Statistical analyses
Categorical variables are presented as percentages, while continuous variables are presented as mean ± standard deviation (SD). Patients were categorized into those with normal versus those with abnormal spirometry for two-group comparisons, as well as normal versus restrictive pattern or PRISm/obstructive pattern spirometry for three-group comparisons. Between-group differences were assessed using an independent t-test for continuous variables and a Chi-Square test for categorical variables. A two-sided p-value of less than 0.05 was considered statistically significant.

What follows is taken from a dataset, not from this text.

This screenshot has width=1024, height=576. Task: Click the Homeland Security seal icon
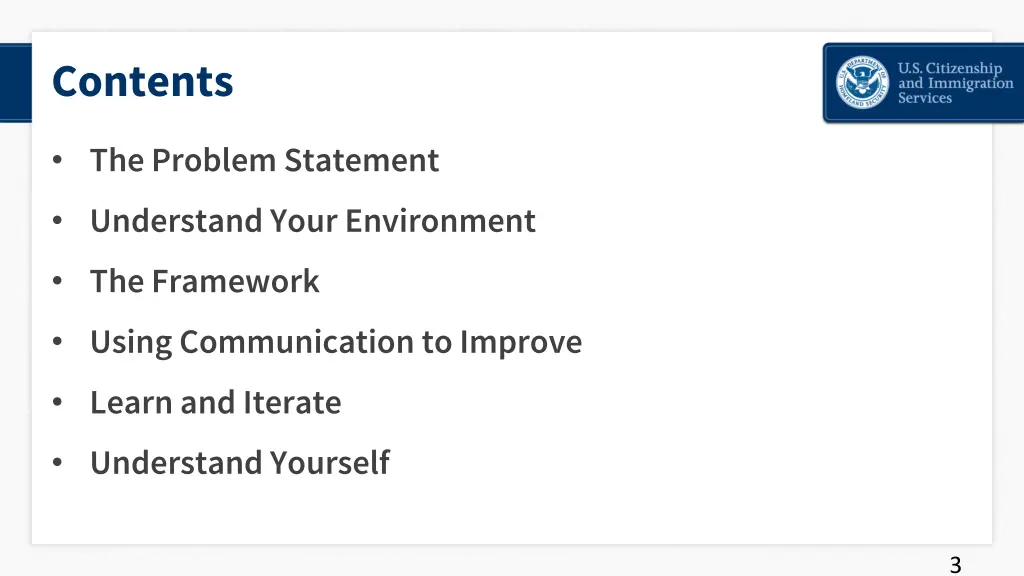click(x=862, y=82)
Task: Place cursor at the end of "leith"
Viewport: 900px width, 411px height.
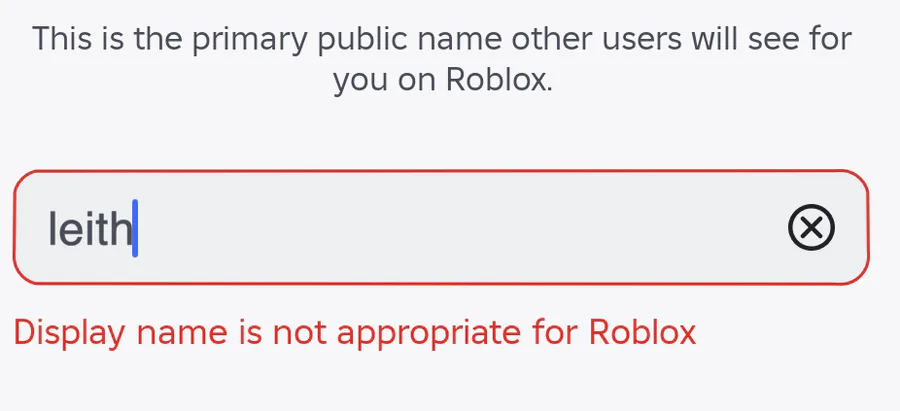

For multivariate analyses, variables exhibiting significant two-sided p-values in the univariate analyses were included as covariates in binary logistic regression and multinomial logistic regression. The latter analysis excluded variables showing multicollinearity (variance inflation factor > 5). The analysis aimed to derive odds ratios (OR), 95% confidence intervals (95% CI), and two-sided p-values. Statistical analysis was conducted using the Statistical Package for the Social Sciences (SPSS for Windows version 25.0, SPSS Inc, Chicago, IL, USA).